> Problem statement:
Please copy, word for word, the line holding "Click the Install" and each line that follows it through the end of the entries, omitting any pictures.

> Recorded data:
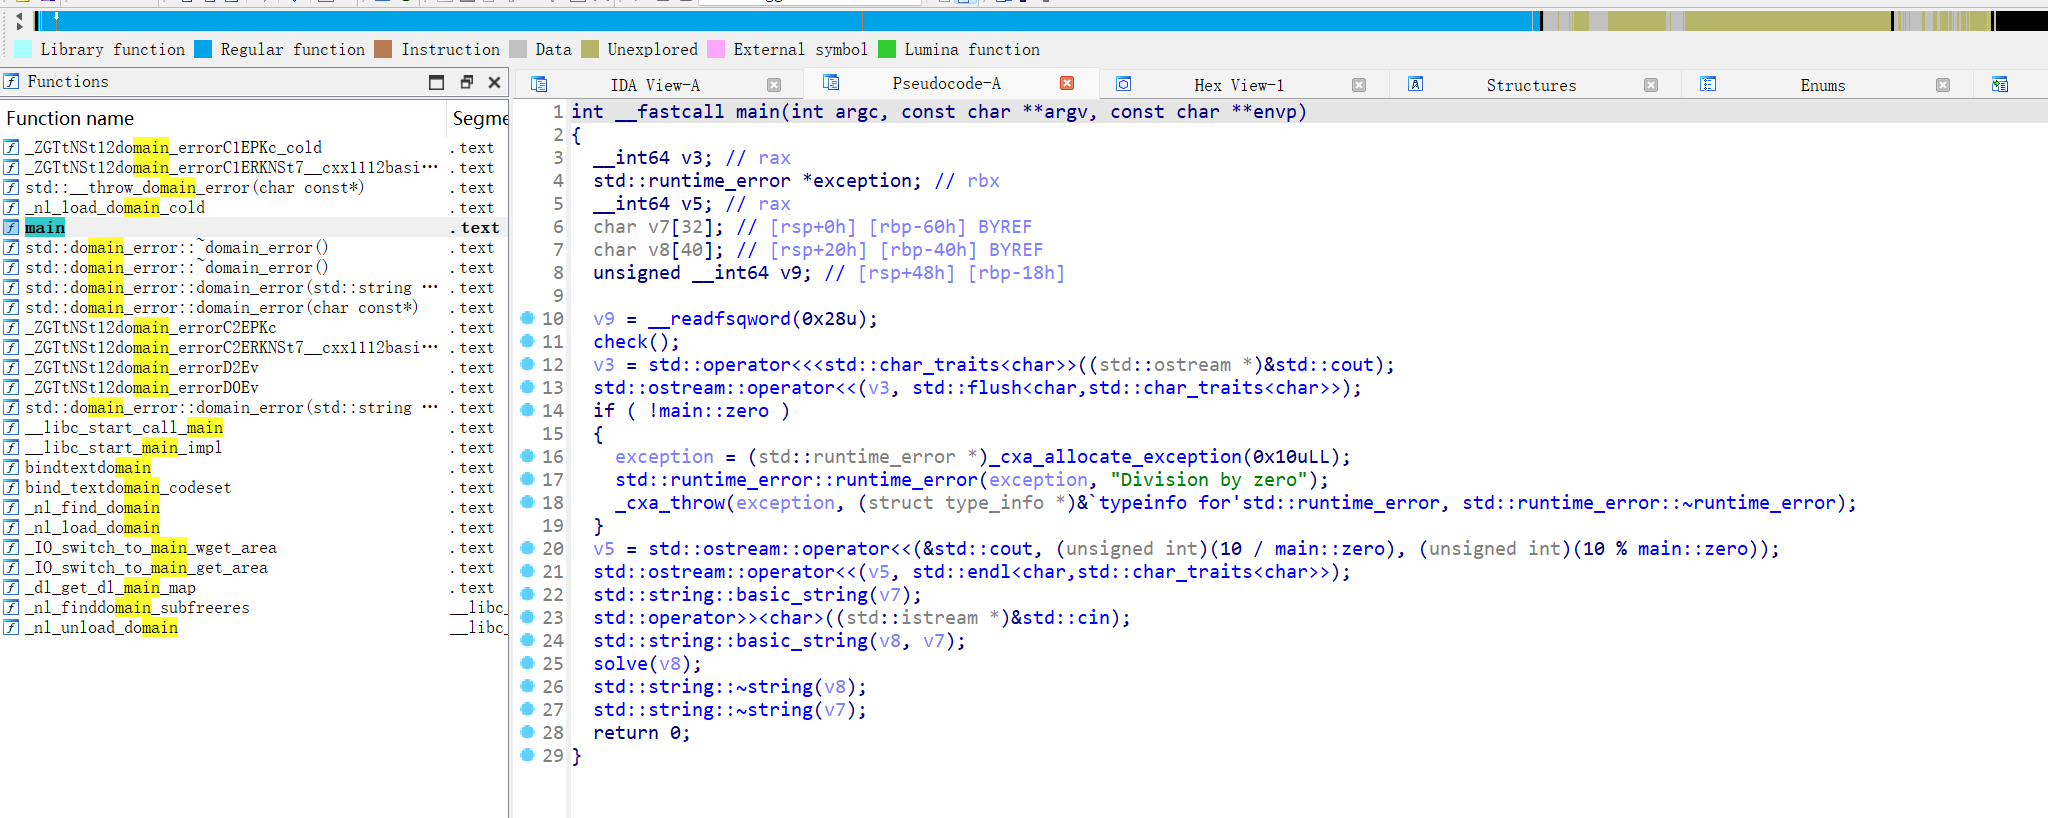Click the solve function call in pseudocode
The image size is (2048, 818).
pos(620,664)
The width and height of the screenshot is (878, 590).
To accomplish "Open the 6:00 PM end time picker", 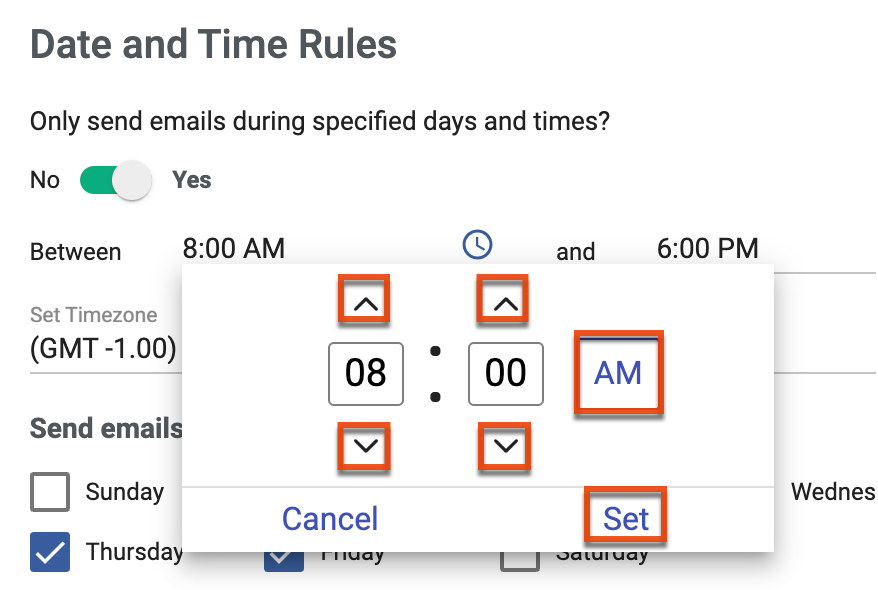I will point(708,248).
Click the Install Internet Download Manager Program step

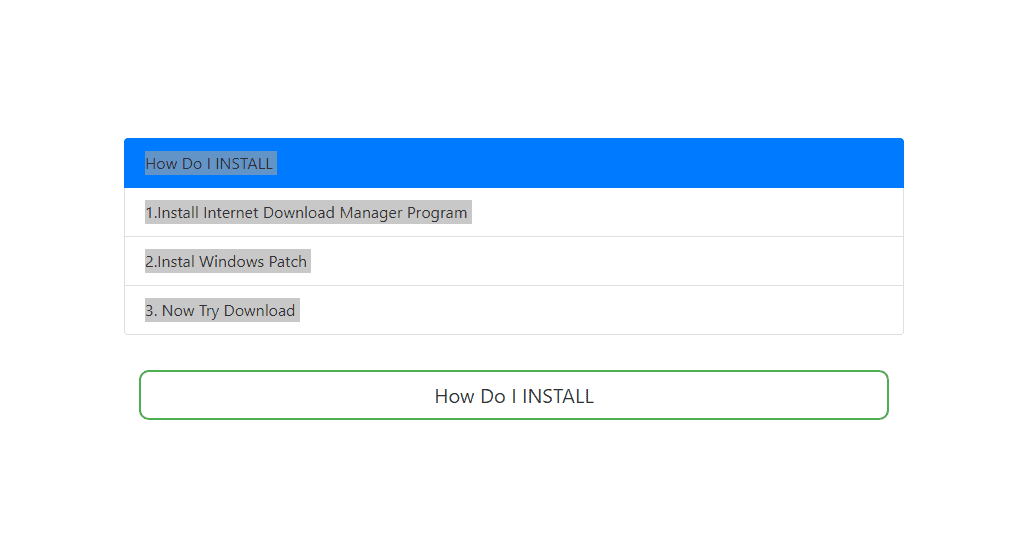click(306, 213)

> Output:
Click the Install Internet Download Manager Program step

click(306, 213)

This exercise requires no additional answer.